Keren Pybus: For me, it's very clear at the moment it's about David and Goliath. And David saw that opportunity, saw how big that thing was and wasn't scared because he had God with him. And we deal with a huge amount of very large corporations. And we're a small company trying to grow, but actually it just takes. He selected five stones. He only needed one of them. And actually it's about seeing the giant and then trusting God to go after it.

Henry Kaestner: Good word, Paloma.

Paloma Schackert: I think for me I'm feeling very reinvigorated, so I share that I recently came back from maternity leave. There's been a lot of ups and downs for the business over the past six months to a year and as there have been for so many with COVID and pandemic and now what's going on in Eastern Europe and the world just feels like it's kind of moving under our feet. But a number of things have happened this week and just having this conversation as well as just rerouted me and where we're going and then the strength of the foundation. I'm very grateful for that.

Henry Kaestner: Excellent, excellent. Jeff.

Jeff Kahler: Well, I think it's just that God loves us. He love us so much. He loves people so much. And that gives me a great deal of hope and encouragement in the world that people may be lost, but they're still lost children of God in that, you know, we get to be a partner in sharing that love in the world. And I'm just more excited about doing that than ever.

Henry Kaestner: Well said. Well said. Okay. I should have probably asked this question earlier on, but if you're listening to podcasts and you're just inspired by the story, what are ways to get involved maybe as a consumer? Yes, it sounds like you may have another round that you might be talking about in the marketplace at some point in time in the future. But maybe as a consumer where we find your products, how do we support the work of your workers?

Keren Pybus: That's tough as a consumer because we sell to businesses. We don't sell directly to consumers. So, oh, we supply to brands that they obviously then sell. So the two biggest brands that we are supplying at the moment are called Refrigeuor. If you happen to work in cold storage, there are uniform specialists that working really well, just what our very.

Henry Kaestner: Small percentage of our listening audience.

Keren Pybus: Or just want the most amazingly insulated sweatshirt you'll ever wear in your life.

Henry Kaestner: I bet they're great. And coming out of where that's bizarre that it's kind of you'd think there's something like that come out of Norway's coming out of West Africa.

Keren Pybus: Yeah, yeah.

Paloma Schackert: There's a lot of value addition in that. Yeah.

Keren Pybus: We also supply a big nightwear company in the US called Pajama Graham, which is an incredible company. So nightwear like a telegram and through the post, get your family ready. So those are two businesses that you could buy from. But we have a foundation based in the states called the EAA Foundation as well. So there is opportunities if you wanted to if we have that nonprofit, we also have a nonprofit in Ghana as well that does all of our training and development of some of our compliance programs. So enabling the factories to kick start things like building a kitchen so they can feed the workers, buying a bus, so they can transport workers, that kind of thing as well. So there are opportunities there. Just get in touch via our website www.ethicalapparelafrica.com.

Henry Kaestner: Excellent. All right. God bless you all three of you. Thank you for being with us.

Keren Pybus: Thank you.

Jeff Kahler: Thank you Henry. And good to see you both too.

> **Saved entries**
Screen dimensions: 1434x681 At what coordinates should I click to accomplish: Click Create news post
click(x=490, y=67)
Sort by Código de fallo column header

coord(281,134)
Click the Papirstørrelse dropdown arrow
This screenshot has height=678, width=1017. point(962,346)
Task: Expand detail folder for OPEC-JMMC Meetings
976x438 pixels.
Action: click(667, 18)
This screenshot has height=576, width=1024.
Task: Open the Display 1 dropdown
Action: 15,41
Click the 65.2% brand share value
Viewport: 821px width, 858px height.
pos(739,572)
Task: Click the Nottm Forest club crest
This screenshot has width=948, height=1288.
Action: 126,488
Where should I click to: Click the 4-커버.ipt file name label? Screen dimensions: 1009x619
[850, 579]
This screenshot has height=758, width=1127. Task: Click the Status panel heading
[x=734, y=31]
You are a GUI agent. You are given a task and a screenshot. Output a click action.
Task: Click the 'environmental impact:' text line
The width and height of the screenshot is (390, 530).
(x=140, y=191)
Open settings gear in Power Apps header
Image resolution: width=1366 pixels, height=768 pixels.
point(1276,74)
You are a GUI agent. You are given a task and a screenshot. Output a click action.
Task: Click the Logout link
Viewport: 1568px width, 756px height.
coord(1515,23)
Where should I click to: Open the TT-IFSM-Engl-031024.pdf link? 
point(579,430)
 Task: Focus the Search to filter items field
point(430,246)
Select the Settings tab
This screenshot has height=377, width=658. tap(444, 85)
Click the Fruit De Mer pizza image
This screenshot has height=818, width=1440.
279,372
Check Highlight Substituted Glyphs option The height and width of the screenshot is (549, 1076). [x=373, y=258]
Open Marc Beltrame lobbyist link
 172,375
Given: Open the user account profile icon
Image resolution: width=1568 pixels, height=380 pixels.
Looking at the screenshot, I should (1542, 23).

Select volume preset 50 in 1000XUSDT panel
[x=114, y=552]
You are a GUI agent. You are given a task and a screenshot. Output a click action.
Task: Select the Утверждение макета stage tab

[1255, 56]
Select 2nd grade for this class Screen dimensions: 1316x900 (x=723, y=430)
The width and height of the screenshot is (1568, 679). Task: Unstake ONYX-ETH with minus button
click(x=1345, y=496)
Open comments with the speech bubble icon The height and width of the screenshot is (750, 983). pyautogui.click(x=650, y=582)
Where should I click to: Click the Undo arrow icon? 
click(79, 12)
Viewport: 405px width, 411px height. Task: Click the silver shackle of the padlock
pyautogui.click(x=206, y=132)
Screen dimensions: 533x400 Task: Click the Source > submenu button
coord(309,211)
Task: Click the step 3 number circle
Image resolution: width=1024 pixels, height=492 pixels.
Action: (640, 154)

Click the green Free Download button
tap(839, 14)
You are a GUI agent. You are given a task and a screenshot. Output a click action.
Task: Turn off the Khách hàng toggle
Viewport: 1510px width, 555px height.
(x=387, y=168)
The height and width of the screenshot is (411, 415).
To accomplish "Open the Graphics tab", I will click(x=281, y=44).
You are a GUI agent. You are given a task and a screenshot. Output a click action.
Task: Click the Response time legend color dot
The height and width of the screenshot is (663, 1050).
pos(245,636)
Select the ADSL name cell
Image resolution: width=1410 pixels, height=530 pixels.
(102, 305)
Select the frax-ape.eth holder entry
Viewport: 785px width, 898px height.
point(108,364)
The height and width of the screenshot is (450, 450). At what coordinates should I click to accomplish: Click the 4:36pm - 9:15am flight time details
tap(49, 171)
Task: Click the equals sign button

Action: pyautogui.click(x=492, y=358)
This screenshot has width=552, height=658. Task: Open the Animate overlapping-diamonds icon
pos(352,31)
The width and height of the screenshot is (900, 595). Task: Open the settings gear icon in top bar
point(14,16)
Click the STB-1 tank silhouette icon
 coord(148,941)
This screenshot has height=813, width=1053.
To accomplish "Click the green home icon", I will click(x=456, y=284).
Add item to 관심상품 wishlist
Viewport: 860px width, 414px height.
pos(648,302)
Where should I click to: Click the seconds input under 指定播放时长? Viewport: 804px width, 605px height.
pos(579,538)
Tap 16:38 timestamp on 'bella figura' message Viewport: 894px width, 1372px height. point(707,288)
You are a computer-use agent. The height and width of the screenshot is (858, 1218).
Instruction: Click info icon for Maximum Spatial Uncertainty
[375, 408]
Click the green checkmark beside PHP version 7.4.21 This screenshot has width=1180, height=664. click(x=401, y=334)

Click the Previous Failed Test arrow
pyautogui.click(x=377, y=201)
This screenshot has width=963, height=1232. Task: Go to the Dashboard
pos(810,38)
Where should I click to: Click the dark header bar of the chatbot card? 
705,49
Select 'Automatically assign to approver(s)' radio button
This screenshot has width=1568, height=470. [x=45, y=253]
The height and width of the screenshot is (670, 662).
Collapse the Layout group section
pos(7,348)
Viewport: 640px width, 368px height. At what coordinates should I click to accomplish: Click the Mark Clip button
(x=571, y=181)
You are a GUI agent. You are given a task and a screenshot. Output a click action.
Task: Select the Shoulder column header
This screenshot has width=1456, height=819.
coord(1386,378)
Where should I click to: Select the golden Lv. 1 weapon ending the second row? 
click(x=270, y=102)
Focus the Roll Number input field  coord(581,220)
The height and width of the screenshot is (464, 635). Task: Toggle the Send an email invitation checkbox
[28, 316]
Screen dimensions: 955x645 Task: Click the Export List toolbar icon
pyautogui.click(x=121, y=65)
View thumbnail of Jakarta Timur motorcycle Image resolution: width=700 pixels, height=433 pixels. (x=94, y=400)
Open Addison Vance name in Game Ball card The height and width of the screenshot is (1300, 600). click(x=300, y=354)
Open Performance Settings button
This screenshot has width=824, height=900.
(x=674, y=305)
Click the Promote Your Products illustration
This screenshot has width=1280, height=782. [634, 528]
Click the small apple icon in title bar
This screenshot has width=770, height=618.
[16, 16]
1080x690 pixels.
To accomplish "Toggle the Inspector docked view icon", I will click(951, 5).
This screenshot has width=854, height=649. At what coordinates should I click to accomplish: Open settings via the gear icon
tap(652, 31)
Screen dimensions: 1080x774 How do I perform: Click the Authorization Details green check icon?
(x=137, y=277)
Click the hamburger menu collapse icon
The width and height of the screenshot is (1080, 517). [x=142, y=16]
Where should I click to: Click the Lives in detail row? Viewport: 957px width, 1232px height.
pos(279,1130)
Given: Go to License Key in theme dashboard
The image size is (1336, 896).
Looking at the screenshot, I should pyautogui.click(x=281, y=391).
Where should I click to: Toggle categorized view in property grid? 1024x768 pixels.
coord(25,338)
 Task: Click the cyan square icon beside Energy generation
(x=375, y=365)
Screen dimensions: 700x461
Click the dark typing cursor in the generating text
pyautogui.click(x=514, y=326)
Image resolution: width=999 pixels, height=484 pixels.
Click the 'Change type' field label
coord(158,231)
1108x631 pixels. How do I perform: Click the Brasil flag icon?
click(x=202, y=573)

> **What you should do**
Do the following statements agree with the interview transcript? For each, answer yes or no and quote the words of the transcript that decide it.
1. Keren Pybus's company sells its products directly to consumers.
2. Paloma Schackert recently returned from maternity leave.
3. The nonprofit in Ghana handles training and development for some compliance programs.

> **Answer to this problem**
1. No: "We don't sell directly to consumers."
2. Yes: "I recently came back from maternity leave."
3. Yes: "we also have a nonprofit in Ghana as well that does all of our training and development of some of our compliance programs."